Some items
==============================

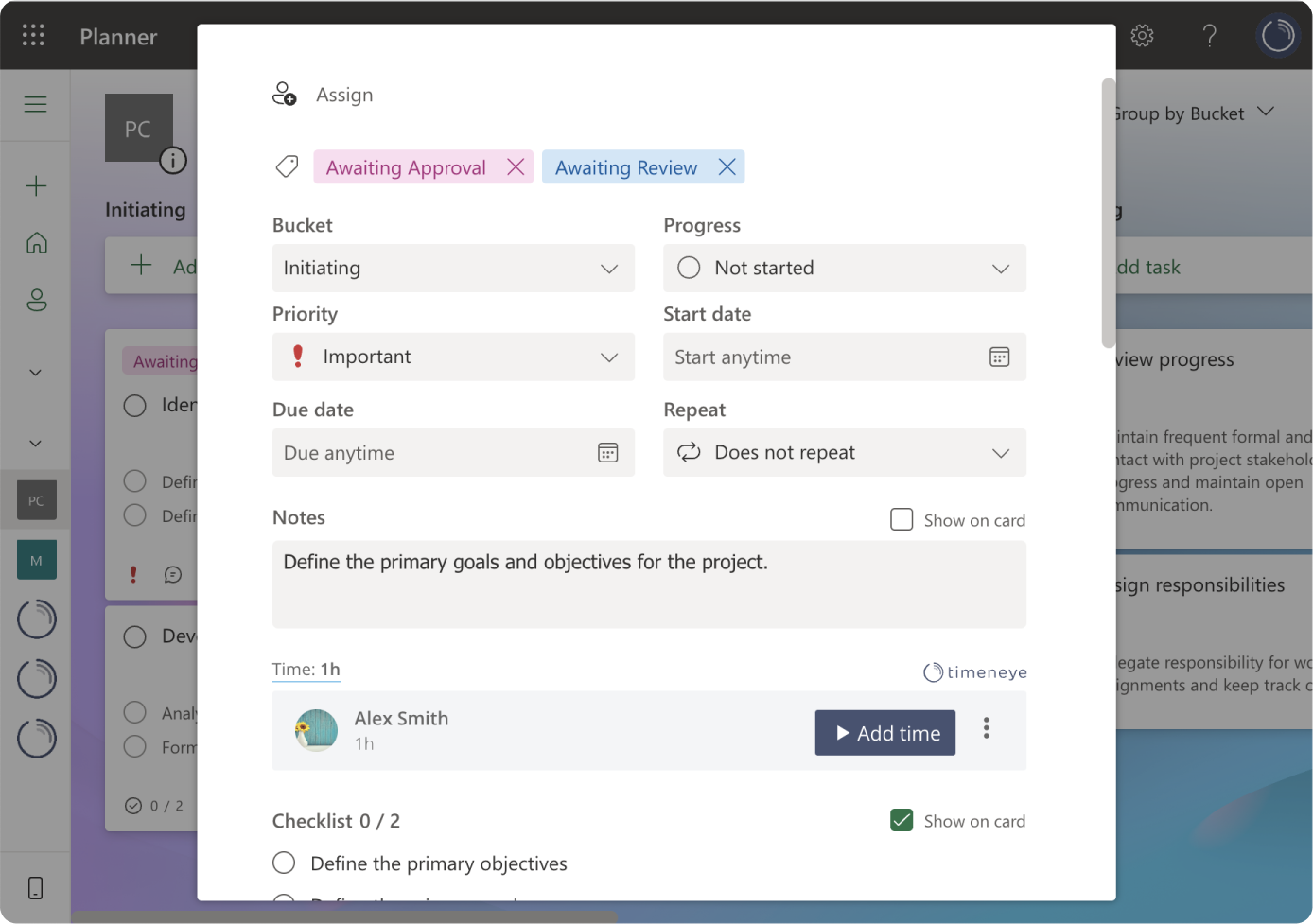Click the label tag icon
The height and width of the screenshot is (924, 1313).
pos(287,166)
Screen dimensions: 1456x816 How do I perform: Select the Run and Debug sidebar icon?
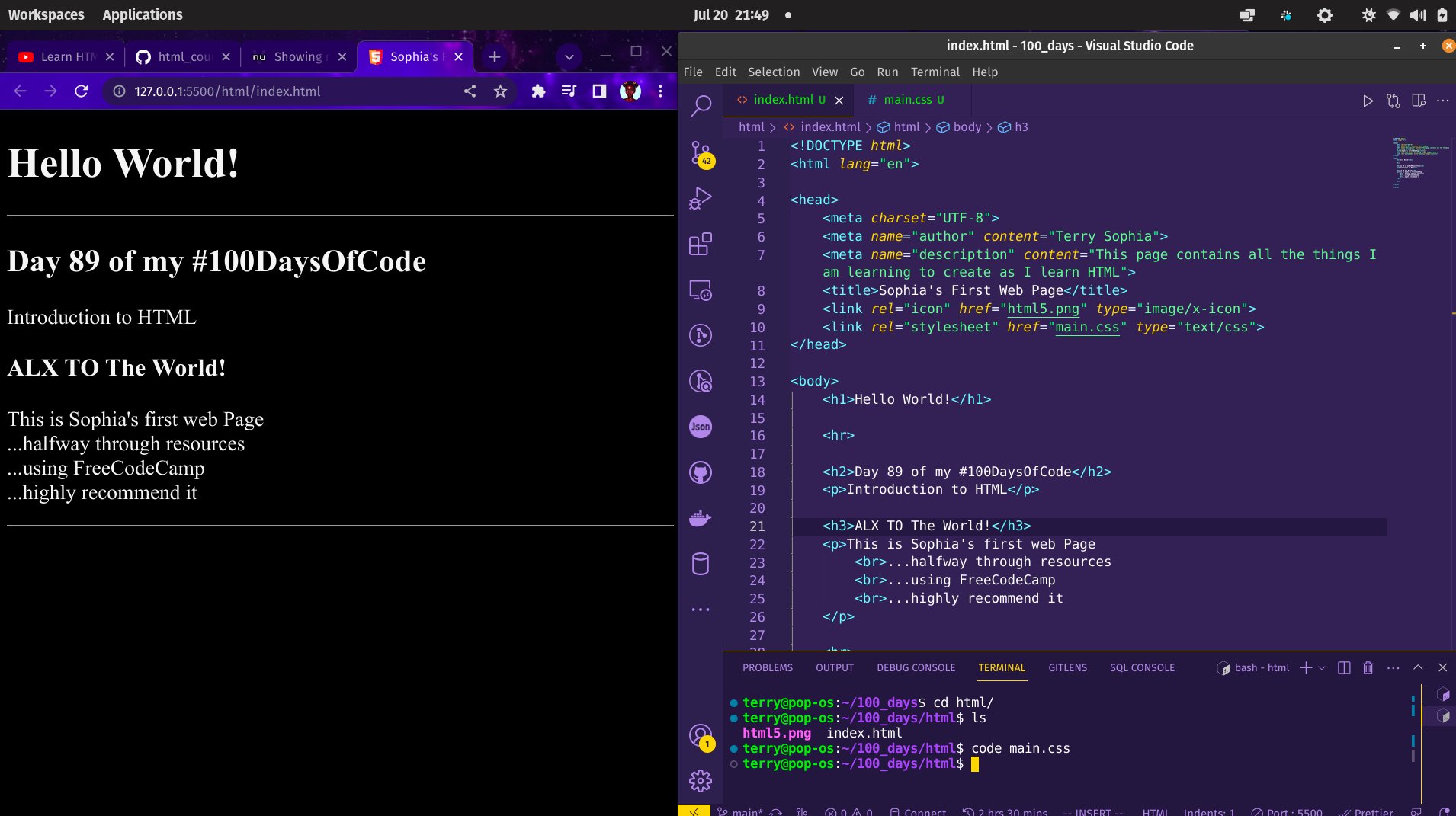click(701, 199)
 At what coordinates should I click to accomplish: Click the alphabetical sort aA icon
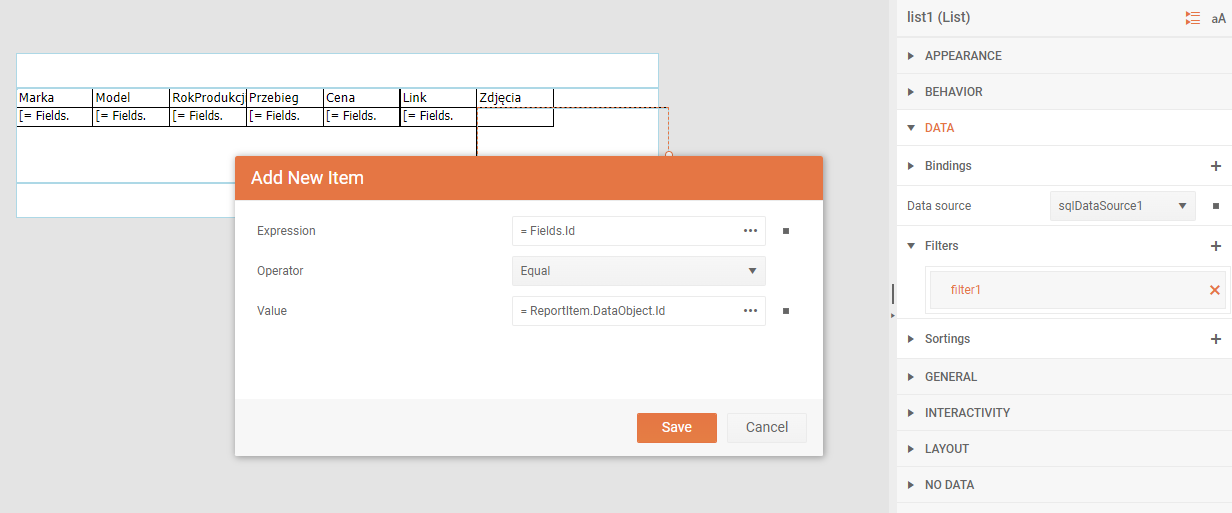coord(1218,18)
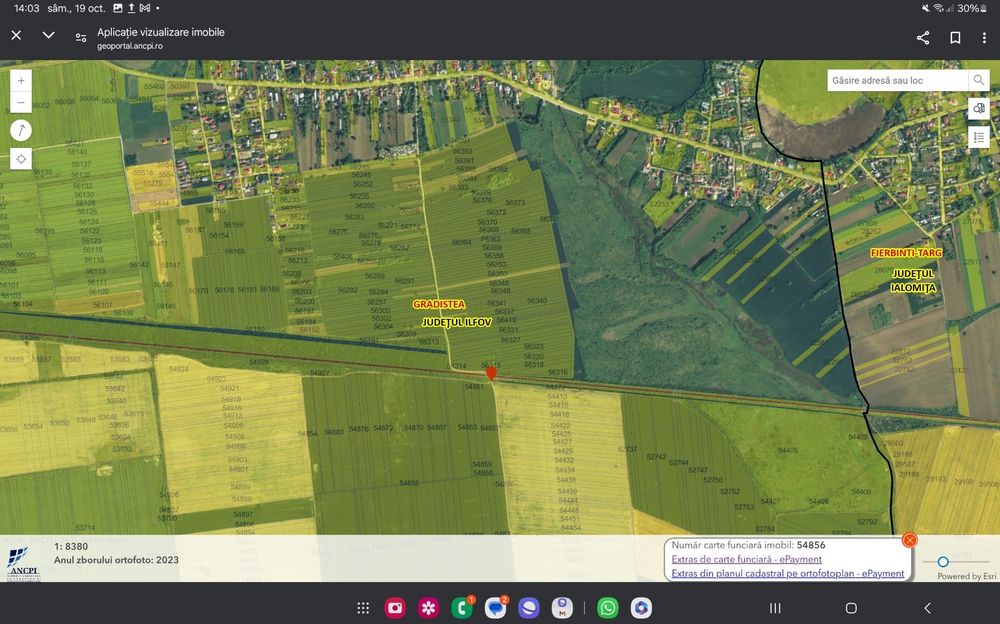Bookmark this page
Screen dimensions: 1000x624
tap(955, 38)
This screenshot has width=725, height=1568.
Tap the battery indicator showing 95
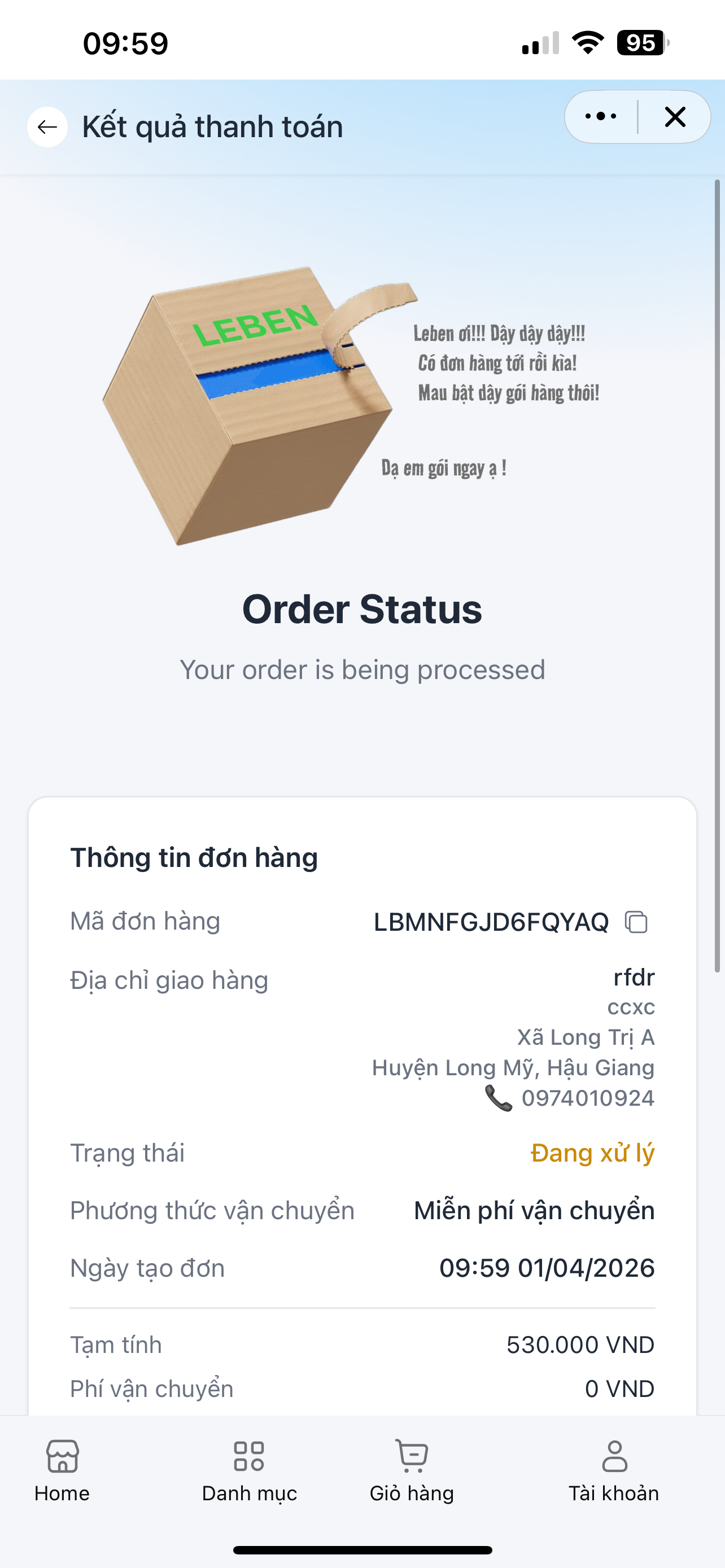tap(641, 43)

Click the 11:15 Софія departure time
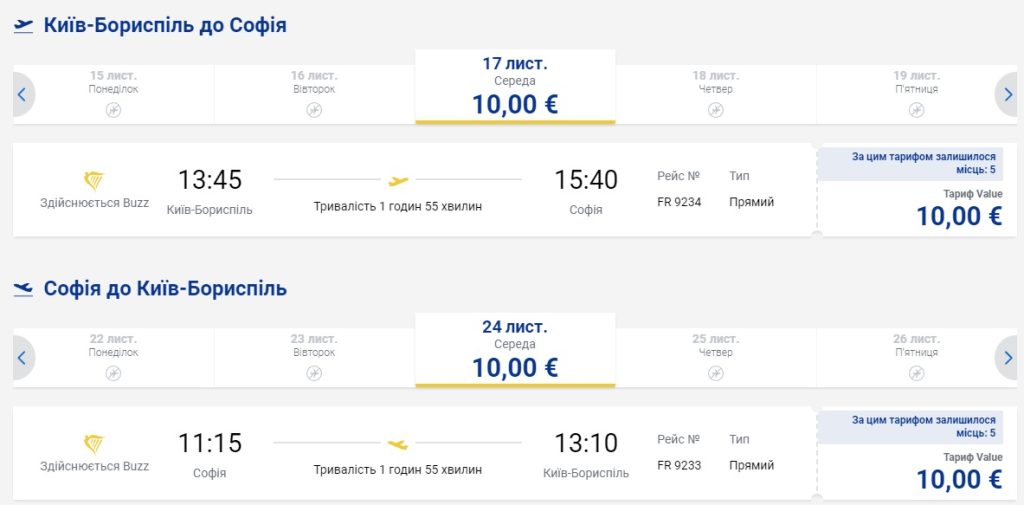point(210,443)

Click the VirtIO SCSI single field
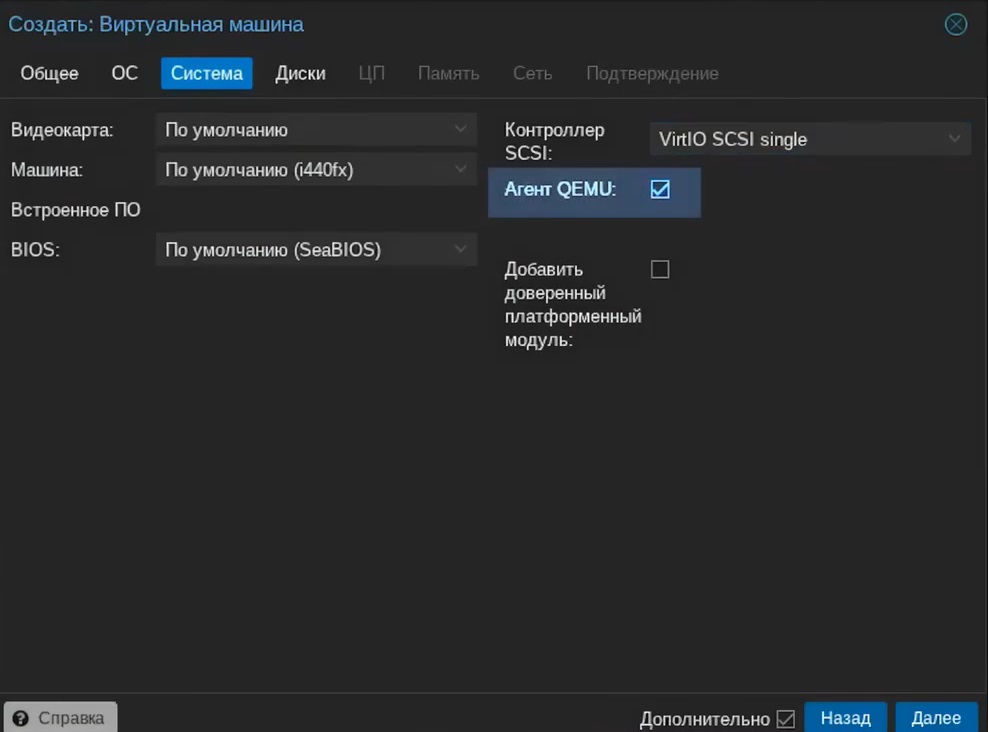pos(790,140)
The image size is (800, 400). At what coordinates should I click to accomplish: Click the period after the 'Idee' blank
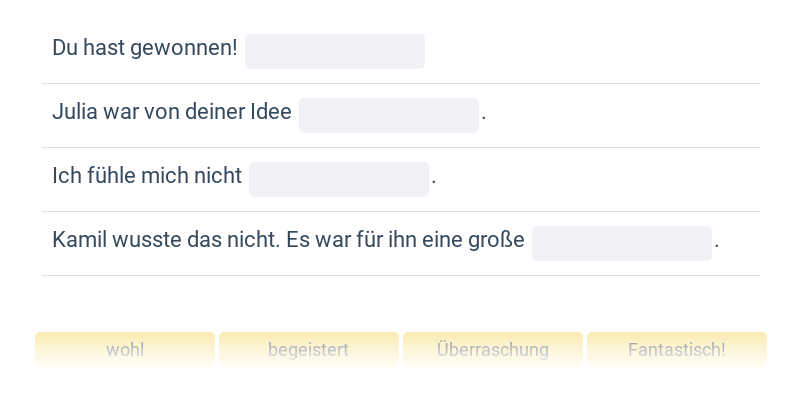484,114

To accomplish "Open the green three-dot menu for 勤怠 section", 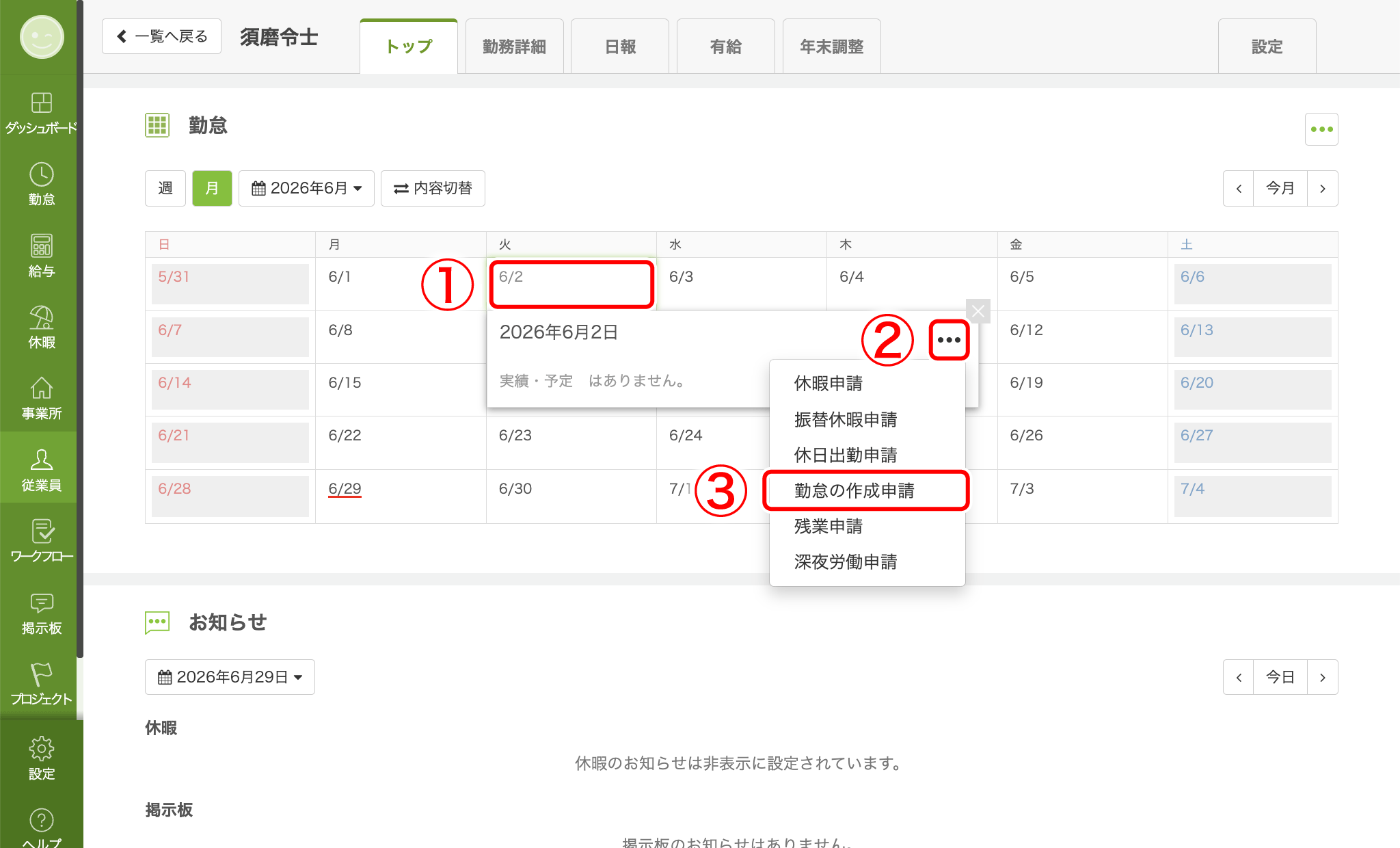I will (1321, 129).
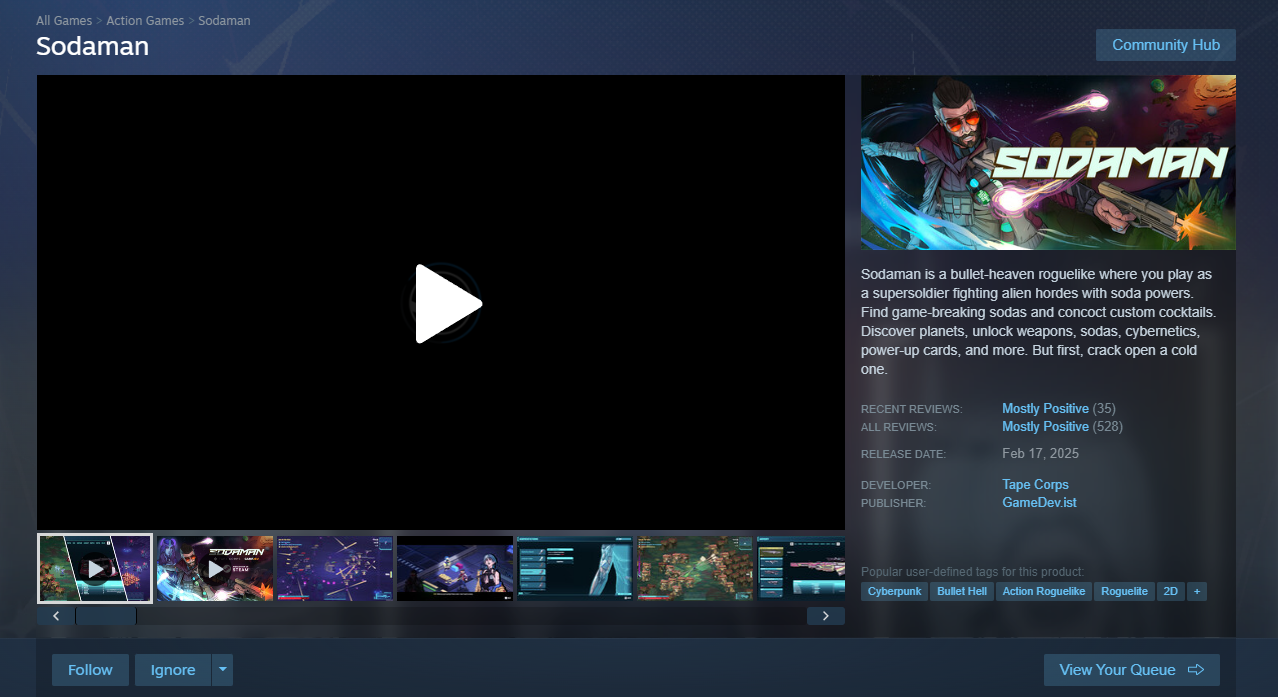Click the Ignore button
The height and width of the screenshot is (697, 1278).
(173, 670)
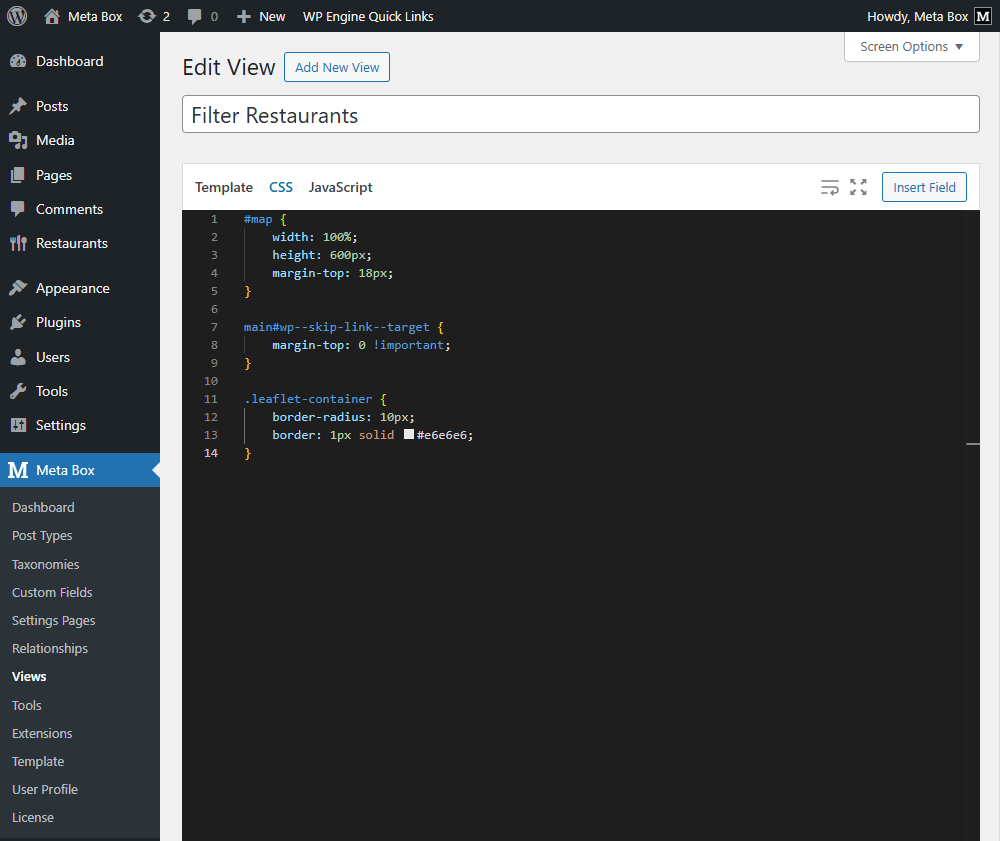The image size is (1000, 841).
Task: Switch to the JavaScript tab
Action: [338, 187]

==============================

▶ [STATED EXERCISE]
Swap "sidebar" for "side panel" in the lines between the one holding "Screen dimensions: 1456x816" and the one holding "tap(955, 38)", inclusive, and give only those lines back with everything else unchanged. Omit the pictures.

▶ [WORKED SOLUTION]
Screen dimensions: 1456x816 How do I perform: Select the Run and Debug side panel icon?
click(701, 199)
 At what coordinates should I click to accomplish: Click the alphabetical sort aA icon
coord(1218,18)
Bookmark this page
Screen dimensions: 1000x624
tap(955, 38)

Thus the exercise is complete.